* _How to complete this task_
Once more, print the records exactly as given.

* _Given records_
+++
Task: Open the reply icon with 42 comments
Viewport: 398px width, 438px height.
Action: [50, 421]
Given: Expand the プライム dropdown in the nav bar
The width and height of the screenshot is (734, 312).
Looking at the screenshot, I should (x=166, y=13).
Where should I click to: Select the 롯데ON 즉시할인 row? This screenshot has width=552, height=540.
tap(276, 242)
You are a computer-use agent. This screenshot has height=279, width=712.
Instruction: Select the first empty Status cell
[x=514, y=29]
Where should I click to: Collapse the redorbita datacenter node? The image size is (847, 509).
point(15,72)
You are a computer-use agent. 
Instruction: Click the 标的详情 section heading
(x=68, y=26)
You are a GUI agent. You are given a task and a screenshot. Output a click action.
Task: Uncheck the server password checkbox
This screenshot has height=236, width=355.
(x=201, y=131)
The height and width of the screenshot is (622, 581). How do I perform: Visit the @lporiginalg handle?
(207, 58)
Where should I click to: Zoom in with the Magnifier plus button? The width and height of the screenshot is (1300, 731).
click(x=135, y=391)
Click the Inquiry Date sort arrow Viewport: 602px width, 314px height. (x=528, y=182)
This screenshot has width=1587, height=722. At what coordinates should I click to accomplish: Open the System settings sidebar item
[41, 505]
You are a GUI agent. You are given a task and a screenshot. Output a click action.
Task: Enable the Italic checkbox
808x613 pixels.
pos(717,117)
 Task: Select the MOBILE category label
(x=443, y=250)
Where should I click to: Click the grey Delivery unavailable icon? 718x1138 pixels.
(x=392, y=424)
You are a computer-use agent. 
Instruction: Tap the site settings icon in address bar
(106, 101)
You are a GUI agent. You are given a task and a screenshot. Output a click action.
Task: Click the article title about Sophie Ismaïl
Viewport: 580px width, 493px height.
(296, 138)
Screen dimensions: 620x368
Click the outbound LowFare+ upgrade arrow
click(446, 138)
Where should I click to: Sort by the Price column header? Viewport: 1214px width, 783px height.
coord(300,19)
+++
* _Written solution_
Task: Open the reply icon with 42 comments
Viewport: 398px width, 438px height.
Action: [50, 421]
Given: Expand the プライム dropdown in the nav bar
The width and height of the screenshot is (734, 312).
Looking at the screenshot, I should (x=166, y=13).
Where should I click to: Select the 롯데ON 즉시할인 row? This screenshot has width=552, height=540.
tap(276, 242)
You are a computer-use agent. This screenshot has height=279, width=712.
Instruction: Select the first empty Status cell
[x=514, y=29]
Where should I click to: Collapse the redorbita datacenter node? The image size is (847, 509).
point(15,72)
You are a computer-use agent. 
Instruction: Click the 标的详情 section heading
(x=68, y=26)
You are a GUI agent. You are given a task and a screenshot. Output a click action.
Task: Uncheck the server password checkbox
This screenshot has height=236, width=355.
(x=201, y=131)
The height and width of the screenshot is (622, 581). How do I perform: Visit the @lporiginalg handle?
(207, 58)
Where should I click to: Zoom in with the Magnifier plus button? The width and height of the screenshot is (1300, 731).
click(x=135, y=391)
Click the Inquiry Date sort arrow Viewport: 602px width, 314px height. (x=528, y=182)
This screenshot has width=1587, height=722. At what coordinates should I click to accomplish: Open the System settings sidebar item
[41, 505]
You are a GUI agent. You are given a task and a screenshot. Output a click action.
Task: Enable the Italic checkbox
808x613 pixels.
pos(717,117)
 Task: Select the MOBILE category label
(x=443, y=250)
Where should I click to: Click the grey Delivery unavailable icon? 718x1138 pixels.
(x=392, y=424)
You are a computer-use agent. 
Instruction: Tap the site settings icon in address bar
(106, 101)
You are a GUI agent. You are given a task and a screenshot. Output a click action.
Task: Click the article title about Sophie Ismaïl
Viewport: 580px width, 493px height.
(296, 138)
Screen dimensions: 620x368
Click the outbound LowFare+ upgrade arrow
click(446, 138)
Where should I click to: Sort by the Price column header? Viewport: 1214px width, 783px height.
coord(300,19)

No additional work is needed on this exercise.